途端、「ぐあっ……!」と、つぶれるような声が響いた。
「何…をっ……!」
空にふいに赤い血がしみ出し、ぽたぽたと滴り落ちる。
「……裏切ったな! 伯爵……!」
どさりと、空から2つの体が折り重なるように落ちる。
デッドエンドの首に食らいついていたドラキュラ伯爵が顔を上げ、血のついた唇をぬぐう。
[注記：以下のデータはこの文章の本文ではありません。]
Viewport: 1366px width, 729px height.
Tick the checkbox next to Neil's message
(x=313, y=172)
「……レッドウィングス………おまえの声が聞こえた……」
伯爵がレッドウィングスの頬に手を触れる。
「……息子にしてやれなかった、全てを……。おまえのためにも、返そう……父としての私の想いの、全てを……」
「戻れ……伯爵の魂よ……」
這いつくばりながらも死力を尽くして魂を呼び戻そうとするデッドエンドに、ドラキュラ伯爵の体から白い光の玉が浮き上がる。
「……この魂は、我が息子ブルーアイズへ……!」
ドラキュラ伯爵から噴き上がるように強い光のオーラが放たれ、一瞬にしてデッドエンドの体が灰と化す。
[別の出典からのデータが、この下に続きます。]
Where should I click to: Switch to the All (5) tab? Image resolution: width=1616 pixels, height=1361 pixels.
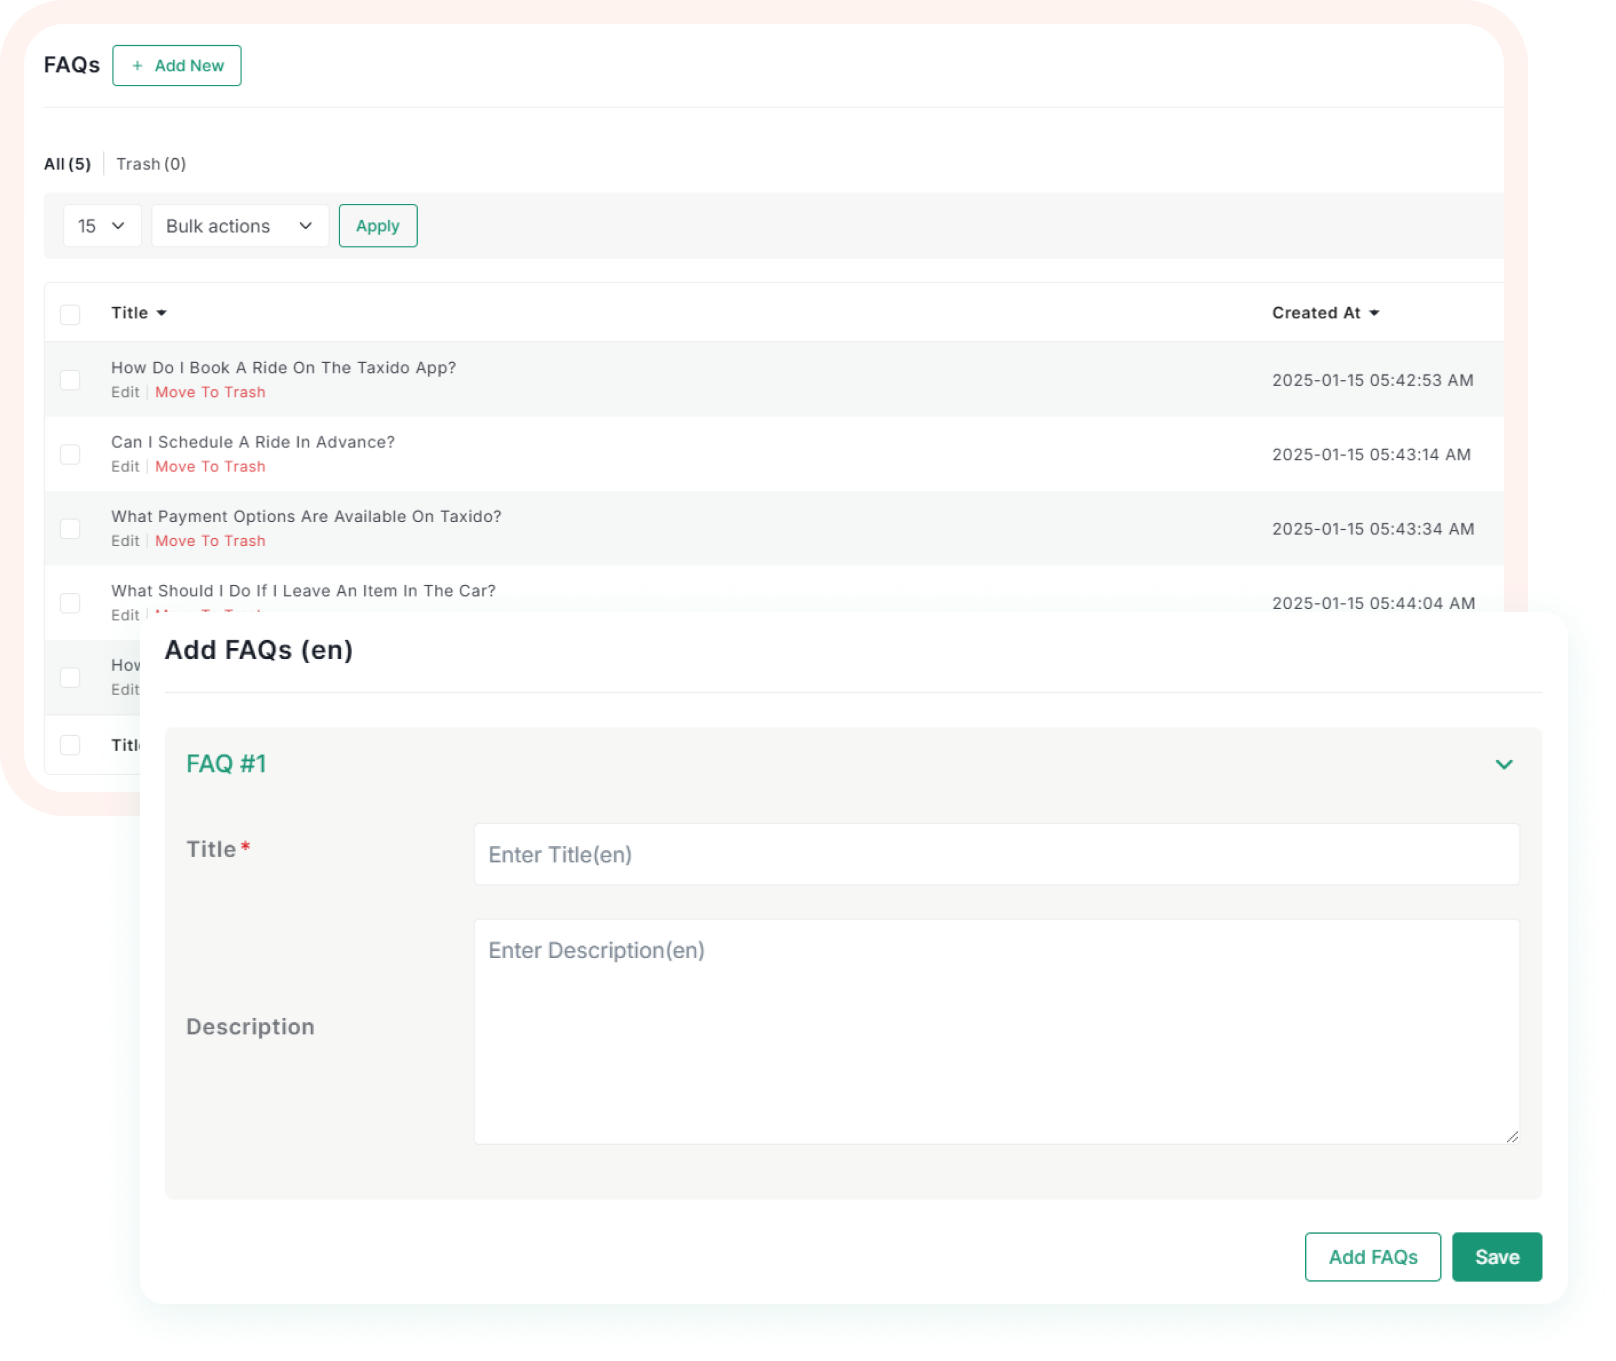67,164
「レッドウィングス……ブルーアイズを、永遠に、愛してやってくれ……」
噴き上がった光が尾を引いて、空を飛んでいく。
虹のように幾筋もの弧を描いて飛んだ光は、いったん彼方に消え去ると、より大きな光の玉になって舞い戻ってきた。
光が繭のようにほどけ、中から人の姿が現われる。
「……ここは……」
レッドウィングスが口に手をあて、絶句する。
「……なぜ、私は、ここに……」
青銀の髪、蒼い瞳の、最愛のブルーアイズに、レッドウィングスは抱きついた。
「レッドウィングス……私は、どうして……」
「……お父様が、引き換えに命を……」
「父上…が……」
「話してあげる……ゆっくりと。だからもう……どこにも、行ったりしないで……」
レッドウィングスがブルーアイズの唇に心からの口づけを贈った……。
月が2人のシルエットを落とす。
猊下らに見守られ、ブルーアイズは月下に蘇った。
父ドラキュラ伯爵の愛情から生まれ変わったブルーアイズのものがたりは、今ここからまた始まる……。